▶ [Job]: Turn the records from the line containing "Click the copy-to-right" through the line containing "pos(106,39)", both included, into a Markdown table with the columns Row and Text, numbering each line in Row and leaving out blank lines.

[A block of data]
==============================

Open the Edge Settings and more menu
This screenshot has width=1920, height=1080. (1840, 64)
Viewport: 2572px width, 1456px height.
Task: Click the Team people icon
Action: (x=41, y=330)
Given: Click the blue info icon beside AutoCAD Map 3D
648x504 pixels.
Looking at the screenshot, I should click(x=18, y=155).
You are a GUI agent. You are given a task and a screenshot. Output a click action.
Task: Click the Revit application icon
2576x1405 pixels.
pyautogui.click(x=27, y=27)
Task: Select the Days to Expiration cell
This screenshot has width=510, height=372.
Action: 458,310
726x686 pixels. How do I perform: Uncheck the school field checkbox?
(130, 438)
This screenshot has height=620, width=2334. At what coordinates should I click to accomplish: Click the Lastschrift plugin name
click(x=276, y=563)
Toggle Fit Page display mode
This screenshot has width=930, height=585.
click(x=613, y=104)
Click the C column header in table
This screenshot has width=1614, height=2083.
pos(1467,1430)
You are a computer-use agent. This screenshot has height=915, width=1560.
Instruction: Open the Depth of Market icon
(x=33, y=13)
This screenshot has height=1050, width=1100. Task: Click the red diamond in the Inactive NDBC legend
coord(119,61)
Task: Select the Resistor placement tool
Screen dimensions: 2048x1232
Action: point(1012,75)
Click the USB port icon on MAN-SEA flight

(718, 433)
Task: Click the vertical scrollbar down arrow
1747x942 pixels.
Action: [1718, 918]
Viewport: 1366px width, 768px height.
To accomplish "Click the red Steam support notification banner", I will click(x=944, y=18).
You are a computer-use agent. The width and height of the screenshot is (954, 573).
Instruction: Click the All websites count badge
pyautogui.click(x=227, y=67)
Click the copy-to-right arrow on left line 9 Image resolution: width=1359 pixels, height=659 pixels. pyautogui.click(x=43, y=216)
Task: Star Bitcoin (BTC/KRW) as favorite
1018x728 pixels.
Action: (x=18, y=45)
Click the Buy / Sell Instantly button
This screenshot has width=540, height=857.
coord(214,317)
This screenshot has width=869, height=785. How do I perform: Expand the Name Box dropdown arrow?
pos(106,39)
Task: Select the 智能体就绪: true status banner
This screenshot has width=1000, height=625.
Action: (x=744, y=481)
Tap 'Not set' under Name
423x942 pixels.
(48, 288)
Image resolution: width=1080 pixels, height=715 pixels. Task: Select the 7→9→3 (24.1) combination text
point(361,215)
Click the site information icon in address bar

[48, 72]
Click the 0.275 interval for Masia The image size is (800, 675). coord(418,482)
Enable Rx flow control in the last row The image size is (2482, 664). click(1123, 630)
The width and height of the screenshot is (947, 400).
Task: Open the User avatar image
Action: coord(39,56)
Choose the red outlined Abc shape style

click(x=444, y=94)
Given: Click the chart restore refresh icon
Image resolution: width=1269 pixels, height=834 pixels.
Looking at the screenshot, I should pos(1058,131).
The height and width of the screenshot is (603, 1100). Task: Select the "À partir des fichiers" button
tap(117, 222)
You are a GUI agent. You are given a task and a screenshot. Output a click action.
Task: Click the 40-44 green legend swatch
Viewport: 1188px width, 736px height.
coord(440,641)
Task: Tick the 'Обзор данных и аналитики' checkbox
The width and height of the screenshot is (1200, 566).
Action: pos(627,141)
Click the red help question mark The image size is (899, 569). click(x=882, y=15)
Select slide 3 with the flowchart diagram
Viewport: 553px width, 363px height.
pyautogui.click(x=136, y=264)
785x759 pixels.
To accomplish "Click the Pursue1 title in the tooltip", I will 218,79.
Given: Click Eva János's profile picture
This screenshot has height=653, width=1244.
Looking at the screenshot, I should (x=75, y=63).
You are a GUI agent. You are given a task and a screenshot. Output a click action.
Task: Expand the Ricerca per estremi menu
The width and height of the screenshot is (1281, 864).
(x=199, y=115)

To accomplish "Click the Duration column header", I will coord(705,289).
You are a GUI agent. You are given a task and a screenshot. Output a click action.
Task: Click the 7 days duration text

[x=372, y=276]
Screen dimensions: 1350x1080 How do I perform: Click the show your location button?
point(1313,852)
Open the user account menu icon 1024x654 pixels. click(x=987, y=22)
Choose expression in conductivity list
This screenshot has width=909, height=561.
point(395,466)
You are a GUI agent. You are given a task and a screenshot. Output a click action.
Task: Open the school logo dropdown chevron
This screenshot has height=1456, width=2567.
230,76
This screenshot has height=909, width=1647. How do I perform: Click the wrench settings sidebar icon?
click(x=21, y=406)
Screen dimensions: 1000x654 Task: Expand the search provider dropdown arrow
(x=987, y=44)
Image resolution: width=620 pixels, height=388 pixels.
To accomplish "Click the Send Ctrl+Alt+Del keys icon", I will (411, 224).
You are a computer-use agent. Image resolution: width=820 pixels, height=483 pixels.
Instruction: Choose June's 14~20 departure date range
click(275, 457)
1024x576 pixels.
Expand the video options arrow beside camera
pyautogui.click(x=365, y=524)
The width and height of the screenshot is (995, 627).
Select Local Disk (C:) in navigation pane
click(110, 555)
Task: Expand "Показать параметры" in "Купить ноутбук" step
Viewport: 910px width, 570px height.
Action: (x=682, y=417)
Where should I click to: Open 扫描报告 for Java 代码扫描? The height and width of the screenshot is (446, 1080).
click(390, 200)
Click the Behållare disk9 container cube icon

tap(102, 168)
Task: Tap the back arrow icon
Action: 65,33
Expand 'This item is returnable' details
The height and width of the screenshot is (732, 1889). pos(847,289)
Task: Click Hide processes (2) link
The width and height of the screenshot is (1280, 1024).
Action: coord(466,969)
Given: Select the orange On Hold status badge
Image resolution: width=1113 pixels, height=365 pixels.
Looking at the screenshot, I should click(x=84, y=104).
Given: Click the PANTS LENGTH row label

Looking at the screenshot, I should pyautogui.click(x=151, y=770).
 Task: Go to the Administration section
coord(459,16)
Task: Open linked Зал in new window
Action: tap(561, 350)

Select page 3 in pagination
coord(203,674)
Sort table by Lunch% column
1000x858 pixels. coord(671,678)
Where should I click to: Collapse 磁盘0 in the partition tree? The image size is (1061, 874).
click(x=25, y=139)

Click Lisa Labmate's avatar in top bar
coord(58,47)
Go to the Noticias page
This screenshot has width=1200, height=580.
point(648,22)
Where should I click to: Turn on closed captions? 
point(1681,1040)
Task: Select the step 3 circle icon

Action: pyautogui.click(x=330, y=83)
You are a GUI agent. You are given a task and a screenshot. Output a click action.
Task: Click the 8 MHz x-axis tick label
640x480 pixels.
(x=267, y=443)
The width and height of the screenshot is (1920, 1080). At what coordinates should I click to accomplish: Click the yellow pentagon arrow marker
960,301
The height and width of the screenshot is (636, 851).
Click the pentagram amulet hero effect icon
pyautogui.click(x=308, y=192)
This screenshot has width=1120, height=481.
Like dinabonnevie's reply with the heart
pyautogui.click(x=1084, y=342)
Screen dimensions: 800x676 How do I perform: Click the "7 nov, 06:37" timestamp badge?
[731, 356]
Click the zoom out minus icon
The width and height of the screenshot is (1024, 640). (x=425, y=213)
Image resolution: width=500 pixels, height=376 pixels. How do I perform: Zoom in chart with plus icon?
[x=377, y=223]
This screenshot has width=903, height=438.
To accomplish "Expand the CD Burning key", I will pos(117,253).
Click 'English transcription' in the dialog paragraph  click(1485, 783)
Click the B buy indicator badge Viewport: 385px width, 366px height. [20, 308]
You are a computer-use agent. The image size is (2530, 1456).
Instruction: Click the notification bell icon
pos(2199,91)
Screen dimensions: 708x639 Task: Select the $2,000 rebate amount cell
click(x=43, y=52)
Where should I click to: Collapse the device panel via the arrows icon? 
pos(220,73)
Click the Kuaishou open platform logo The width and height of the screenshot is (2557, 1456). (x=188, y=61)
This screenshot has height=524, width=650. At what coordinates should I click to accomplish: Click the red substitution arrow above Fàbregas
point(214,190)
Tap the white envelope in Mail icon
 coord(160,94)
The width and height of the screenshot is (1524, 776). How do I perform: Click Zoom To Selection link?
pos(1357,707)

==============================

▶ [Output of the exercise]:
| Row | Text |
|---|---|
| 1 | Click the copy-to-right arrow on left line 9 Image resolution: width=1359 pixels, height=659 pixels. pyautogui.click(x=43, y=216) |
| 2 | Task: Star Bitcoin (BTC/KRW) as favorite |
| 3 | 1018x728 pixels. |
| 4 | Action: (x=18, y=45) |
| 5 | Click the Buy / Sell Instantly button |
| 6 | This screenshot has width=540, height=857. |
| 7 | coord(214,317) |
| 8 | This screenshot has width=869, height=785. How do I perform: Expand the Name Box dropdown arrow? |
| 9 | pos(106,39) |